:: TASK DIRECTIONS ::
Which rows below contain the word "Switch"? Copy each one in full.

:: DATA TO PROCESS ::
--------------------

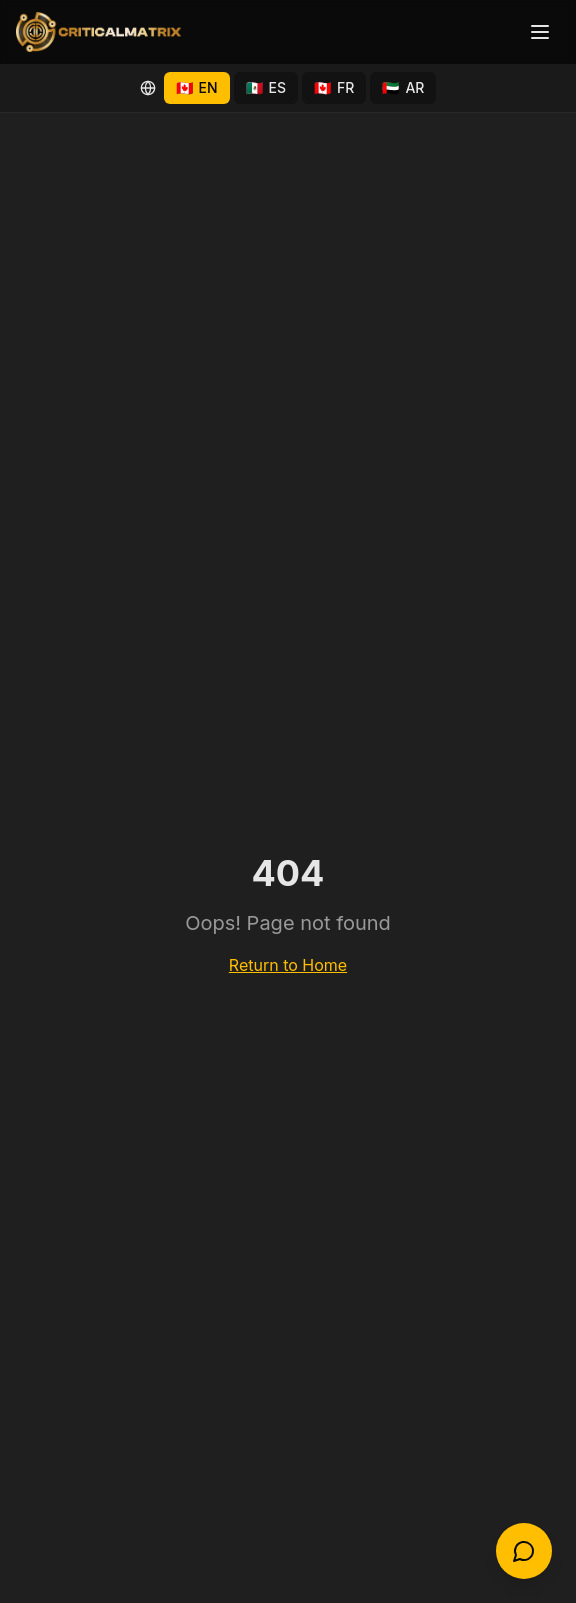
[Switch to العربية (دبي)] (403, 88)
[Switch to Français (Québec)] (334, 88)
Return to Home (288, 965)
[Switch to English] (197, 88)
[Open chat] (524, 1551)
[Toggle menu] (540, 32)
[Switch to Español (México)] (266, 88)
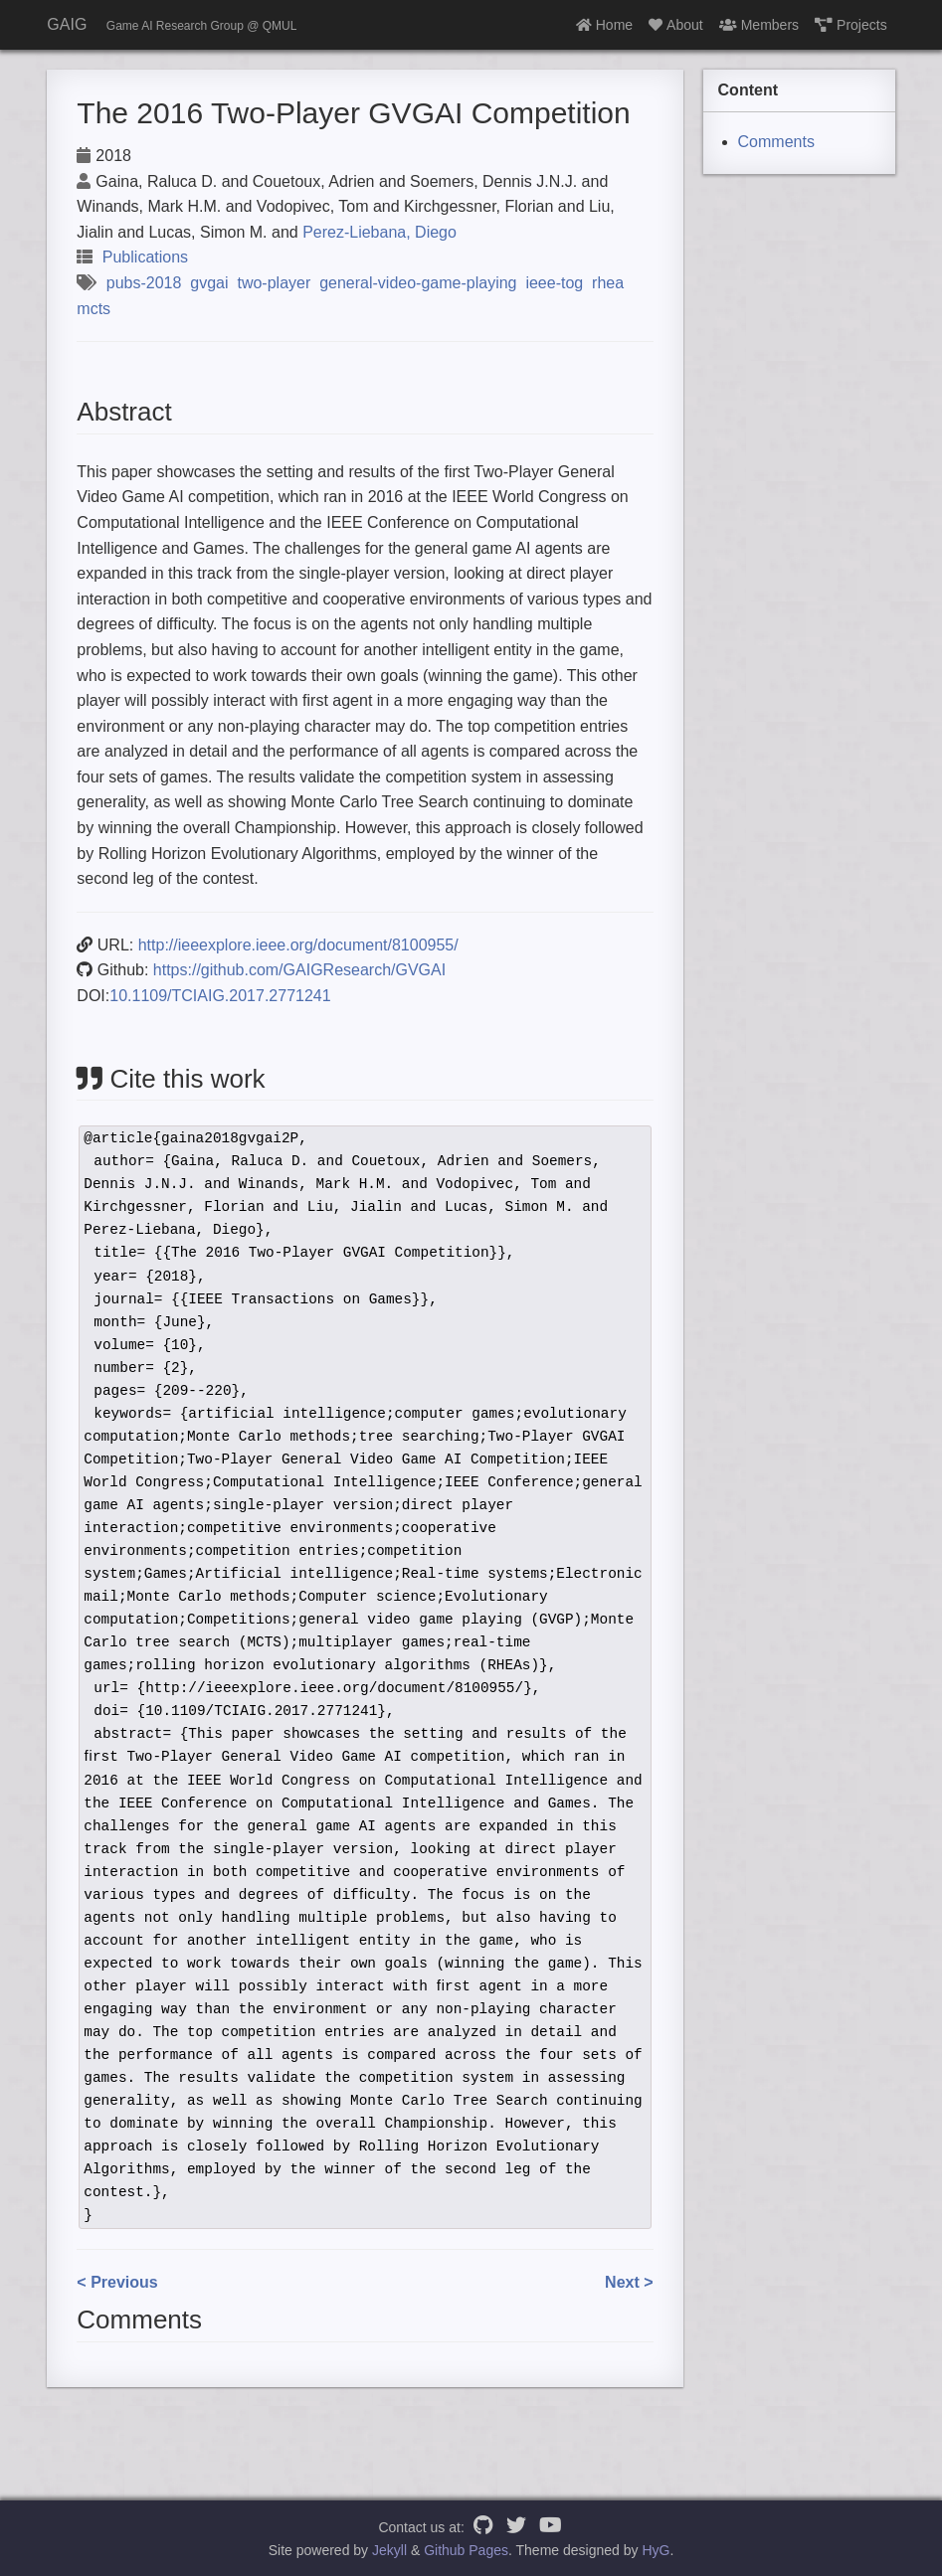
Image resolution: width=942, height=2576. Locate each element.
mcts (93, 308)
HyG (655, 2550)
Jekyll (389, 2550)
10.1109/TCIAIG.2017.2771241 (219, 995)
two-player (273, 282)
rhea (608, 282)
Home (604, 25)
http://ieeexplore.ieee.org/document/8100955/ (298, 945)
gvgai (209, 282)
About (676, 25)
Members (759, 25)
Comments (776, 141)
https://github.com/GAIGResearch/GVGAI (299, 969)
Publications (145, 257)
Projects (851, 25)
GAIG (67, 24)
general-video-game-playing (417, 282)
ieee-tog (554, 282)
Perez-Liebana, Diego (379, 232)
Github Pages (466, 2550)
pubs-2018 (144, 282)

--------------------

:: RESPONSE TO THIS TASK ::
[Switch to العربية (دبي)] (403, 88)
[Switch to Français (Québec)] (334, 88)
[Switch to English] (197, 88)
[Switch to Español (México)] (266, 88)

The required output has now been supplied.